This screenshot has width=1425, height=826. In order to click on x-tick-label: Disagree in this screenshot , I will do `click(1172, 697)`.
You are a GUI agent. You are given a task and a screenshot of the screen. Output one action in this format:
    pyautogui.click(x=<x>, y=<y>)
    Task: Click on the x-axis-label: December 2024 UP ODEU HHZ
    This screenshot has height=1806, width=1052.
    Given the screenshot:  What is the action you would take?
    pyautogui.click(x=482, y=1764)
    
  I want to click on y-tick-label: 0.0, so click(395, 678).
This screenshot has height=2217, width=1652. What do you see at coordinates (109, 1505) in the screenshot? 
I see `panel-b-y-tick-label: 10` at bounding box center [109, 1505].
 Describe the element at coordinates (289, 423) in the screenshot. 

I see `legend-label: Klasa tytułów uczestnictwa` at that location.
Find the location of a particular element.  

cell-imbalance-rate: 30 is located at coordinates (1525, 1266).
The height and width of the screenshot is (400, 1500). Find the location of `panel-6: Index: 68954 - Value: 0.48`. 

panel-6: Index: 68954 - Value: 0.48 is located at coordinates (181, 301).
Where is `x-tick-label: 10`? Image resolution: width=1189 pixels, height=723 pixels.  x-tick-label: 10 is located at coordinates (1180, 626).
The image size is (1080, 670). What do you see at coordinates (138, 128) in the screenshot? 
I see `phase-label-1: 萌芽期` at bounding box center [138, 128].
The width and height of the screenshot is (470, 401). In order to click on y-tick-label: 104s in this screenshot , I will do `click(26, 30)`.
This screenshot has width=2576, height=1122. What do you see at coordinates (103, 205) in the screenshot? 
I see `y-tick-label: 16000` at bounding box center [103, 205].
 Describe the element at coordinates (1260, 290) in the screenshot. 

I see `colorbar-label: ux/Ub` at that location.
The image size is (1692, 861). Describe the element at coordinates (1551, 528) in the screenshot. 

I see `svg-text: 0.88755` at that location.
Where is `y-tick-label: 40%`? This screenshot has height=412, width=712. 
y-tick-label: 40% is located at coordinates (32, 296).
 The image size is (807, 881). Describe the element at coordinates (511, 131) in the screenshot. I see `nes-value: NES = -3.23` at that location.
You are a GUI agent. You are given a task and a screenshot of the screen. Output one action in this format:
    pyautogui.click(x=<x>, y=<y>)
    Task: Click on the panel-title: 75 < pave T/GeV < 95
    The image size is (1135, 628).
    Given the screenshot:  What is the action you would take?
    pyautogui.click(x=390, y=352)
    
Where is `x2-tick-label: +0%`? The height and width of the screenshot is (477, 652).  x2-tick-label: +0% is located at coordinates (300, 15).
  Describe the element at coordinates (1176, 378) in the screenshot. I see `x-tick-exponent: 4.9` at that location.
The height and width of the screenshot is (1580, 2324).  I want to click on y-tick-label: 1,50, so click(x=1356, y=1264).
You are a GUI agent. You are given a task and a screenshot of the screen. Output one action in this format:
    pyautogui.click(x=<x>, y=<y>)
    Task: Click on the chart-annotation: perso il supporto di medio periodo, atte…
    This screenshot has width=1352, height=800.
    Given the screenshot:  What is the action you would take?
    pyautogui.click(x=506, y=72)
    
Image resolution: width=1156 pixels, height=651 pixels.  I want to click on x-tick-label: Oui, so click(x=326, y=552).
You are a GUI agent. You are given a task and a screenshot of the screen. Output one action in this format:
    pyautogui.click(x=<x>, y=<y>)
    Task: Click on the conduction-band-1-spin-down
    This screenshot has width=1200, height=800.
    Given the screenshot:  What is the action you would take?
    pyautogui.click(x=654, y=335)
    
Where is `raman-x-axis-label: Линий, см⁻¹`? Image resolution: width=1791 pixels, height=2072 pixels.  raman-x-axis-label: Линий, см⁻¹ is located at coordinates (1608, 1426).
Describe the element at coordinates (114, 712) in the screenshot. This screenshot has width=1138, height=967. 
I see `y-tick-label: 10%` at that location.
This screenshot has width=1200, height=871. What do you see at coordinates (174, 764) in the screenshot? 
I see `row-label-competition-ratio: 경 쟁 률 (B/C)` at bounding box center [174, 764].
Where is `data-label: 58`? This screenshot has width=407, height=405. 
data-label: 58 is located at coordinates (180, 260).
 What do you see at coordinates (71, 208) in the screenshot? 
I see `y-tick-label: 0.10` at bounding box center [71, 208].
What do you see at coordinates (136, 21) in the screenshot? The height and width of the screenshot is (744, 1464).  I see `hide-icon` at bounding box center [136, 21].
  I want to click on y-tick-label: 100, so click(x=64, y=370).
________
## [DIRECTIONS]
Recast every item above as a numbered list, omitting the blank lines.

## [RESULT FOR THIS EXERCISE]
1. This screenshot has width=1425, height=826. In order to click on x-tick-label: Disagree in this screenshot , I will do `click(1172, 697)`.
2. You are a GUI agent. You are given a task and a screenshot of the screen. Output one action in this format:
3.     pyautogui.click(x=<x>, y=<y>)
4.     Task: Click on the x-axis-label: December 2024 UP ODEU HHZ
5.     This screenshot has height=1806, width=1052.
6.     Given the screenshot:  What is the action you would take?
7.     pyautogui.click(x=482, y=1764)
8.   I want to click on y-tick-label: 0.0, so click(395, 678).
9. This screenshot has height=2217, width=1652. What do you see at coordinates (109, 1505) in the screenshot? 
10. I see `panel-b-y-tick-label: 10` at bounding box center [109, 1505].
11.  Describe the element at coordinates (289, 423) in the screenshot. 
12. I see `legend-label: Klasa tytułów uczestnictwa` at that location.
13. Find the location of a particular element.  
14. cell-imbalance-rate: 30 is located at coordinates (1525, 1266).
15. The height and width of the screenshot is (400, 1500). Find the location of `panel-6: Index: 68954 - Value: 0.48`. 
16. panel-6: Index: 68954 - Value: 0.48 is located at coordinates (181, 301).
17. Where is `x-tick-label: 10`? Image resolution: width=1189 pixels, height=723 pixels.  x-tick-label: 10 is located at coordinates (1180, 626).
18. The image size is (1080, 670). What do you see at coordinates (138, 128) in the screenshot? 
19. I see `phase-label-1: 萌芽期` at bounding box center [138, 128].
20. The width and height of the screenshot is (470, 401). In order to click on y-tick-label: 104s in this screenshot , I will do `click(26, 30)`.
21. This screenshot has width=2576, height=1122. What do you see at coordinates (103, 205) in the screenshot? 
22. I see `y-tick-label: 16000` at bounding box center [103, 205].
23.  Describe the element at coordinates (1260, 290) in the screenshot. 
24. I see `colorbar-label: ux/Ub` at that location.
25. The image size is (1692, 861). Describe the element at coordinates (1551, 528) in the screenshot. 
26. I see `svg-text: 0.88755` at that location.
27. Where is `y-tick-label: 40%`? This screenshot has height=412, width=712. 
28. y-tick-label: 40% is located at coordinates (32, 296).
29.  The image size is (807, 881). Describe the element at coordinates (511, 131) in the screenshot. I see `nes-value: NES = -3.23` at that location.
30. You are a GUI agent. You are given a task and a screenshot of the screen. Output one action in this format:
31.     pyautogui.click(x=<x>, y=<y>)
32.     Task: Click on the panel-title: 75 < pave T/GeV < 95
33.     The image size is (1135, 628).
34.     Given the screenshot:  What is the action you would take?
35.     pyautogui.click(x=390, y=352)
36. Where is `x2-tick-label: +0%`? The height and width of the screenshot is (477, 652).  x2-tick-label: +0% is located at coordinates (300, 15).
37.   Describe the element at coordinates (1176, 378) in the screenshot. I see `x-tick-exponent: 4.9` at that location.
38. The height and width of the screenshot is (1580, 2324).  I want to click on y-tick-label: 1,50, so click(x=1356, y=1264).
39. You are a GUI agent. You are given a task and a screenshot of the screen. Output one action in this format:
40.     pyautogui.click(x=<x>, y=<y>)
41.     Task: Click on the chart-annotation: perso il supporto di medio periodo, atte…
42.     This screenshot has width=1352, height=800.
43.     Given the screenshot:  What is the action you would take?
44.     pyautogui.click(x=506, y=72)
45. Image resolution: width=1156 pixels, height=651 pixels.  I want to click on x-tick-label: Oui, so click(x=326, y=552).
46. You are a GUI agent. You are given a task and a screenshot of the screen. Output one action in this format:
47.     pyautogui.click(x=<x>, y=<y>)
48.     Task: Click on the conduction-band-1-spin-down
49.     This screenshot has width=1200, height=800.
50.     Given the screenshot:  What is the action you would take?
51.     pyautogui.click(x=654, y=335)
52. Where is `raman-x-axis-label: Линий, см⁻¹`? Image resolution: width=1791 pixels, height=2072 pixels.  raman-x-axis-label: Линий, см⁻¹ is located at coordinates (1608, 1426).
53. Describe the element at coordinates (114, 712) in the screenshot. This screenshot has width=1138, height=967. 
54. I see `y-tick-label: 10%` at that location.
55. This screenshot has width=1200, height=871. What do you see at coordinates (174, 764) in the screenshot? 
56. I see `row-label-competition-ratio: 경 쟁 률 (B/C)` at bounding box center [174, 764].
57. Where is `data-label: 58`? This screenshot has width=407, height=405. 
58. data-label: 58 is located at coordinates (180, 260).
59.  What do you see at coordinates (71, 208) in the screenshot? 
60. I see `y-tick-label: 0.10` at bounding box center [71, 208].
61. What do you see at coordinates (136, 21) in the screenshot? The height and width of the screenshot is (744, 1464).  I see `hide-icon` at bounding box center [136, 21].
62.   I want to click on y-tick-label: 100, so click(x=64, y=370).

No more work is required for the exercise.